● Directions: Copy out the lines starting at the one containing "This screenshot has height=819, width=1456." and ending at the one containing "pos(1267,122)", swapping "dropdown" for "menu" and changing nothing else.

● Provided information:
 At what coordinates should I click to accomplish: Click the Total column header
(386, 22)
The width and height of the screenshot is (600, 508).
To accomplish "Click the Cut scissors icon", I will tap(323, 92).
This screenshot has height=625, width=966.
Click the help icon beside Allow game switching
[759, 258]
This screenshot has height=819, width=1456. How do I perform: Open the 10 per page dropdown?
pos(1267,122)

...

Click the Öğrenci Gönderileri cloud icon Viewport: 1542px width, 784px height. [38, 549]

--

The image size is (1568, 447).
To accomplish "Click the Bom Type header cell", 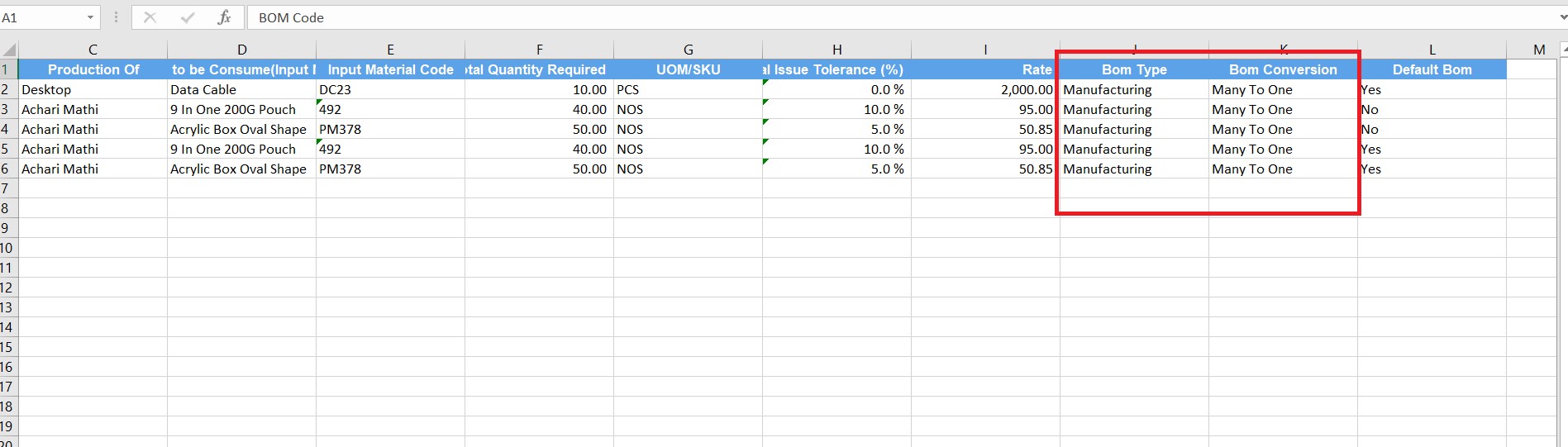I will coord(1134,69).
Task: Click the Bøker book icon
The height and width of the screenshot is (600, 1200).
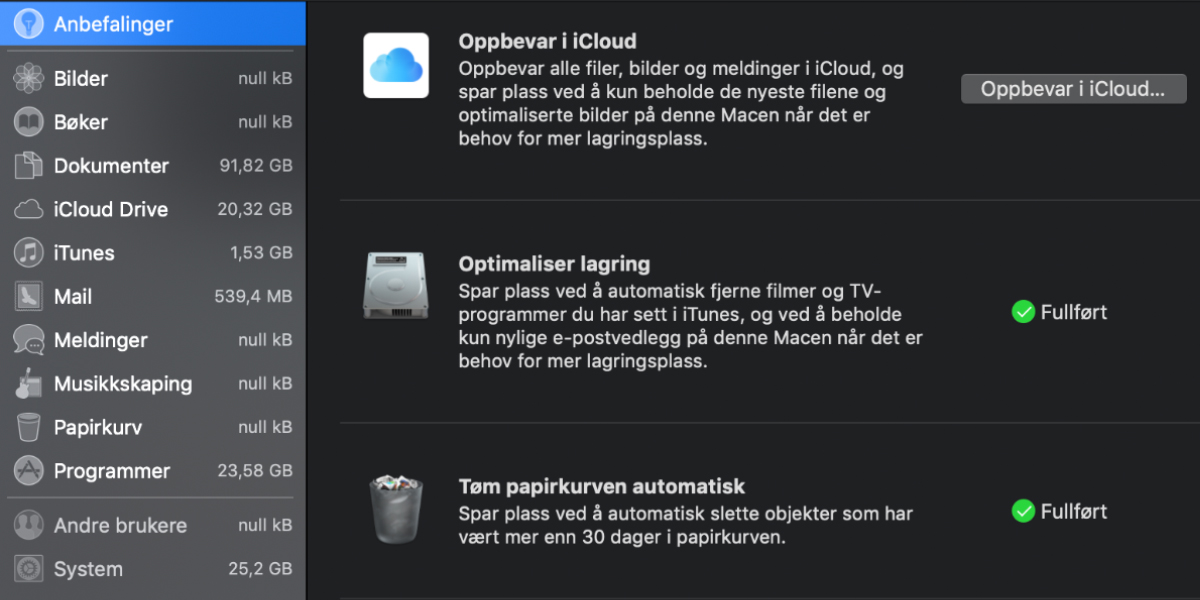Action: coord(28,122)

● Response:
This screenshot has height=819, width=1456. How do I perform: Open the 10 per page menu?
pos(1267,122)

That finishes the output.